The car pulled up to the front and Alfred touched the tip of his cap in greeting to the valet. The valet went to the door to let Bruce out. He seemed surprised when Tim slid out, then almost relieved when Bruce slid out the same door, tip already in hand and smile already in place. “Thank you, son,” Bruce said, patting the young valet’s shoulder twice.

Tim managed to only scoff on the inside.

Press meeting. Okay, sure, Bruce sometimes did meetings like that at places like this, but… minor alarm bells were already ringing. They’d been ringing since Tim had seen Dick at the mall, barely an hour before.

“Press meeting,” Tim echoed. “I have a horrible feeling that I should know what this is about.” He spoke quietly, and through the teeth of a smile he offered to anyone nearby. There were a lot of “anyones” nearby.

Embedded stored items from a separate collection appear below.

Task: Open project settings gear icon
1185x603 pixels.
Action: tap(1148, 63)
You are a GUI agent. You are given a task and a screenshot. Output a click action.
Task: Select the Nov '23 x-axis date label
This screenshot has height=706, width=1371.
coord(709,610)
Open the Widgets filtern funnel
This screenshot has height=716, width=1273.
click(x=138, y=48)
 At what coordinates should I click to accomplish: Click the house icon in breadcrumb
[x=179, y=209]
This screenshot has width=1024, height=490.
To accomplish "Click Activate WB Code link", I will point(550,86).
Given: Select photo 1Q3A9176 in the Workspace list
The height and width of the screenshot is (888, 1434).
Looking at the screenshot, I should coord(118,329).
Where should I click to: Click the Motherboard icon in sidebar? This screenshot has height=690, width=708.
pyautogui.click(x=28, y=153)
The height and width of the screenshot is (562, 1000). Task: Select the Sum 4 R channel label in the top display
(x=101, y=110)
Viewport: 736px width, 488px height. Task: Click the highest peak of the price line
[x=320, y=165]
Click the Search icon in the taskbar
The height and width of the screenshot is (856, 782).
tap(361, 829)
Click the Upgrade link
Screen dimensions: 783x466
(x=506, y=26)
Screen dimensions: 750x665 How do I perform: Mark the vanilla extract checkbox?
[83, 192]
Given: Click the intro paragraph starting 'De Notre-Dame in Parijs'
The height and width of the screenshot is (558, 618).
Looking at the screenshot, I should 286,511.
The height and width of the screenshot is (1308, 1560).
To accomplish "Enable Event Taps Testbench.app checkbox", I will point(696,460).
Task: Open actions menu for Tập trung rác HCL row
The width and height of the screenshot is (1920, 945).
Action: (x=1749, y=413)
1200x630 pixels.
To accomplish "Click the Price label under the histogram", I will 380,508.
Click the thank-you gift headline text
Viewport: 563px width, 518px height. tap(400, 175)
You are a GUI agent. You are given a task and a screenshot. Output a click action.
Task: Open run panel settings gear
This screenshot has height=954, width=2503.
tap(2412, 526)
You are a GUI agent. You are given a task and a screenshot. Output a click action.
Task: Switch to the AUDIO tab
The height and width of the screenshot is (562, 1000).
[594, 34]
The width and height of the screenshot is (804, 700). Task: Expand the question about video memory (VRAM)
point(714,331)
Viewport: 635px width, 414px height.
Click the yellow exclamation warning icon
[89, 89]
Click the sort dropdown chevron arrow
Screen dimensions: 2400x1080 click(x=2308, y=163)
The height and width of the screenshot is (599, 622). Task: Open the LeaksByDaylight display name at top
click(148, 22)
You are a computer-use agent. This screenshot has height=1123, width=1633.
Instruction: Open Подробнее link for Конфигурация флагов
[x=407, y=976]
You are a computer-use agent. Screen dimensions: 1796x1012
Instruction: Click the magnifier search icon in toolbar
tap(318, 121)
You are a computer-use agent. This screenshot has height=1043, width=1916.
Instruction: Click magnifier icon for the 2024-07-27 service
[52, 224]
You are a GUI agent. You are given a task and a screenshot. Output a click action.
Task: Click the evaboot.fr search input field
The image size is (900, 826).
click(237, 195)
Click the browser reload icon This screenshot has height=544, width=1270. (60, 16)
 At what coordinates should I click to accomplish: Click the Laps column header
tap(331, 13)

“The gala,” Bruce said. He waved to some girl, then put a hand on Tim’s shoulder, just long enough for a trigger-happy photographer to get what was probably a very photogenic, high-quality shot of Bruce Wayne and his latest charity case, who was already high-class enough to need nothing from anyone, but the press could spin stories anyway they liked, to keep their readership. So, even Timothy Drake, heir of Drake Industries, could be their charity case.

“Because there won’t be press at the gala?” Tim asked, sarcastic.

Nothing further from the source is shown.